China is the EU’s second-largest trading partner for goods after the US, with bilateral goods trade reaching €732 billion (£633 billion) in 2024. Chemicals make up almost 10% of goods imported into the EU from China, and China’s share of overall chemical imports into the EU has doubled from 9% to 18% between 2014 and 2024.

Europe’s trade relationship with China is therefore both hugely important and politically influential. Until recently, the EU has taken a globalist outlook and been relatively accepting of cheap chemical imports. However, that outlook is now changing – both because of a desire to distance the bloc politically from a significant ally of Russia, and because of increasingly protectionist trade policies from the US and elsewhere.

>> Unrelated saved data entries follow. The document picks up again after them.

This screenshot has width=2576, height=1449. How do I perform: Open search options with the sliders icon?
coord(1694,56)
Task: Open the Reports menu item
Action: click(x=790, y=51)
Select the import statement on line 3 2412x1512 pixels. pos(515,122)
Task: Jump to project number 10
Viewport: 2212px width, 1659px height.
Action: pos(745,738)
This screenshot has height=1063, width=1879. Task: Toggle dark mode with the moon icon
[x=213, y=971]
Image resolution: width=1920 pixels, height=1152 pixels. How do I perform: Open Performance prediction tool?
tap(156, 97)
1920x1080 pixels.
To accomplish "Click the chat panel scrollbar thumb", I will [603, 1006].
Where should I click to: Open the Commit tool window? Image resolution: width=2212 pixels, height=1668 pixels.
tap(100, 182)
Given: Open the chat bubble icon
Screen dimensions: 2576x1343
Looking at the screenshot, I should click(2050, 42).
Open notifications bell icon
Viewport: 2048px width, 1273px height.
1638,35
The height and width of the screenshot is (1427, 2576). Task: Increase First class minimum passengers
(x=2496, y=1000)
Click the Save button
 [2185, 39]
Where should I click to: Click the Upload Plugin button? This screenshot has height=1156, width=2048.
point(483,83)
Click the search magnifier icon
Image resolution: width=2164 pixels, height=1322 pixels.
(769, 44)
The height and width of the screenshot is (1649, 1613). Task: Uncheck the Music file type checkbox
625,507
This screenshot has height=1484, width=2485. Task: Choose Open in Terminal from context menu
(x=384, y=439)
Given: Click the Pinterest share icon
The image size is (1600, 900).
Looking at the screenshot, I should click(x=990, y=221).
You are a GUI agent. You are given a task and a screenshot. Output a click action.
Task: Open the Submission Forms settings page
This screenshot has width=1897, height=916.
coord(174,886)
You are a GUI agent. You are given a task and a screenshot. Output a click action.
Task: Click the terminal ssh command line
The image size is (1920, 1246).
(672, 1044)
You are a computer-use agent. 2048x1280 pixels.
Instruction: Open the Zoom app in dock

In pharmaceuticals, the EU is preparing to implement a Critical Medicines Act, to incentivise EU-based manufacturing of critical medicines and their active ingredients – many of which are currently sourced from China or India.

Employee inspecting chemical plant

Source: © Tianyu Wu/Getty Images

Suggestions that rules similar to the EU’s proposed Critical Medicines Act could be applied to trade in certain chemicals will be welcome as long as they arenot unneccessarily beureaucratic

There are reports of discussions around similar rules for chemicals, which would require companies to diversify their supply chains and source materials from multiple suppliers in different countries. As yet there are no formal proposals, and experts consulted by Chemistry World highlight the significant bureaucratic strain that would be involved in enforcing such a system.

European chemicals manufacturing has, for several years, been under significant strain from sustained high energy and feedstock prices in the wake of conflict in Ukraine and the Middle East. Meanwhile, China has subsidised a rapid expansion of its domestic chemicals industry in an effort to become self-sufficient, where previously it was a significant chemicals importer. The resulting oversupply of cheap imports to the bloc has kept prices low, forcing European companies to absorb their rising costs and watch their margins erode.

However, these discussions – combined with an apparent strengthening of the EU authorities’ response to complaints around economic dumping of cheap imports – suggest a greater willingness to intervene in industrial policy. Political recognition of the strategic importance of domestic chemicals manufacturing, and the need for a degree of support and protection, will be welcomed.